Document and screenshot pointing entries —
-*-*-

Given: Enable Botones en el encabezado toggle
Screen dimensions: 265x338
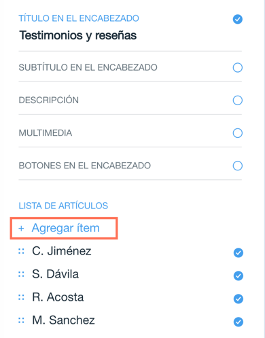Looking at the screenshot, I should [238, 166].
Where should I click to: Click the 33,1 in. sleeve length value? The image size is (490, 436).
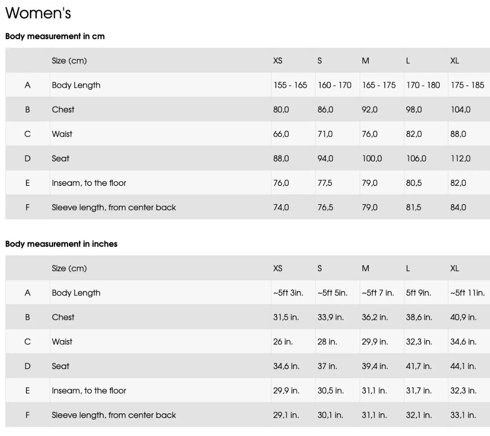[463, 415]
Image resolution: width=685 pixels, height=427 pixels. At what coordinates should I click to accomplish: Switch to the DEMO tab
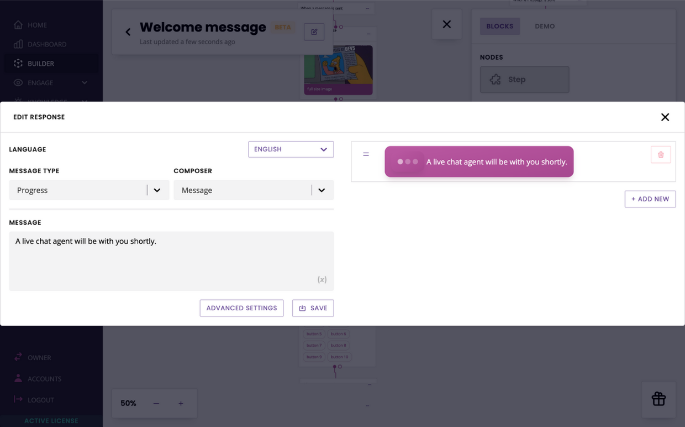544,26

-*-*-

What you should do —
Output the lines of the material above as a Markdown table with the columns Row and Line, numbering each row and omitting blank lines. Leave the pictures out of the answer.

Finished task —
| Row | Line |
|---|---|
| 1 | Given: Enable Botones en el encabezado toggle |
| 2 | Screen dimensions: 265x338 |
| 3 | Looking at the screenshot, I should [238, 166]. |
| 4 | Where should I click to: Click the 33,1 in. sleeve length value? The image size is (490, 436). |
| 5 | [463, 415] |
| 6 | Image resolution: width=685 pixels, height=427 pixels. At what coordinates should I click to accomplish: Switch to the DEMO tab |
| 7 | 544,26 |